_Task description_
Search the records for the word "column" and copy every line in which it occurs.

Saved data entries:
==========

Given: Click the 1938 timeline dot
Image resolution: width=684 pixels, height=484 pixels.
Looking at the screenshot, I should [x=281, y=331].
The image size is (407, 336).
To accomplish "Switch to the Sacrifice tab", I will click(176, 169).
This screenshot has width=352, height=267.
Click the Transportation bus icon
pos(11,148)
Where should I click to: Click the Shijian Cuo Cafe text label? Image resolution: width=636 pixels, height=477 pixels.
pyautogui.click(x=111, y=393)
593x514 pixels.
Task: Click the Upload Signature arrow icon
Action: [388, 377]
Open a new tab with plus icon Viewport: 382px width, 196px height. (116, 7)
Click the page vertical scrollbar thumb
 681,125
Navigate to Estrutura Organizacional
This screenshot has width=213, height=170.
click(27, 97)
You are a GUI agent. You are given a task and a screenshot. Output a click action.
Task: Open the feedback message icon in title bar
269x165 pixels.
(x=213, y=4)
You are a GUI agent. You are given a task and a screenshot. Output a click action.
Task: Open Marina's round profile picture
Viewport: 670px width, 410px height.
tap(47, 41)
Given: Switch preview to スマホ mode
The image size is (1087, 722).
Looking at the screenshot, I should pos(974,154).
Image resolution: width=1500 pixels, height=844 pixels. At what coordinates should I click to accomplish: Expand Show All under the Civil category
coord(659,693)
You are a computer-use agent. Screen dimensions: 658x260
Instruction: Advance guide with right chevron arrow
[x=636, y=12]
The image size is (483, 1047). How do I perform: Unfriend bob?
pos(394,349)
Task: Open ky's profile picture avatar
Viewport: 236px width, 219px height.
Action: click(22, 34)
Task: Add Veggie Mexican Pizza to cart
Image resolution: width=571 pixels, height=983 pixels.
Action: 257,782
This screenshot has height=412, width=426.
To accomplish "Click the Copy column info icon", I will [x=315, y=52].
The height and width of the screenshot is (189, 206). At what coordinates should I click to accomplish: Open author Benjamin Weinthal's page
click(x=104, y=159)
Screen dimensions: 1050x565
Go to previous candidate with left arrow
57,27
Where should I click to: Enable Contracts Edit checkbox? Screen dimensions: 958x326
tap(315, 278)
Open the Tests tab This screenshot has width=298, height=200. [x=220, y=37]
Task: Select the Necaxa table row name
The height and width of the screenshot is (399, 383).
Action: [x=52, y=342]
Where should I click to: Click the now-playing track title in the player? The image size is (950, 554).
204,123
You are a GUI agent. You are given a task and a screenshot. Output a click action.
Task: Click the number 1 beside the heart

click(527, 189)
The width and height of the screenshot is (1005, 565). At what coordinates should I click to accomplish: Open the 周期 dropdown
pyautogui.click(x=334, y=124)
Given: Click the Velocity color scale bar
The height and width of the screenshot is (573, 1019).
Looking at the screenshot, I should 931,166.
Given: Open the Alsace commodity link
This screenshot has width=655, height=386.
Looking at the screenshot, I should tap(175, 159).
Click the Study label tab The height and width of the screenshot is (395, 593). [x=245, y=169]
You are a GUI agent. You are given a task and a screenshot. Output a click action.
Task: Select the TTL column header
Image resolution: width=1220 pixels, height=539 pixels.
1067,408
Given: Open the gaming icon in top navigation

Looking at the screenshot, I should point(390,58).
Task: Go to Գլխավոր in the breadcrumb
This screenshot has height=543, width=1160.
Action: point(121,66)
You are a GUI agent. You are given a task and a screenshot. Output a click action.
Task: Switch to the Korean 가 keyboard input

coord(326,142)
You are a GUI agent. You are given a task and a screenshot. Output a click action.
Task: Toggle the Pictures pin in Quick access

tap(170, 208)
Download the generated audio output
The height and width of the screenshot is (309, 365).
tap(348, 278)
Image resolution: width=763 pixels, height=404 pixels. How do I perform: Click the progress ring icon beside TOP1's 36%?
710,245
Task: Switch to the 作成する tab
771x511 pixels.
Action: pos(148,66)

==========

_Answer to the problem_
To accomplish "Click the Copy column info icon", I will [x=315, y=52].
Task: Select the TTL column header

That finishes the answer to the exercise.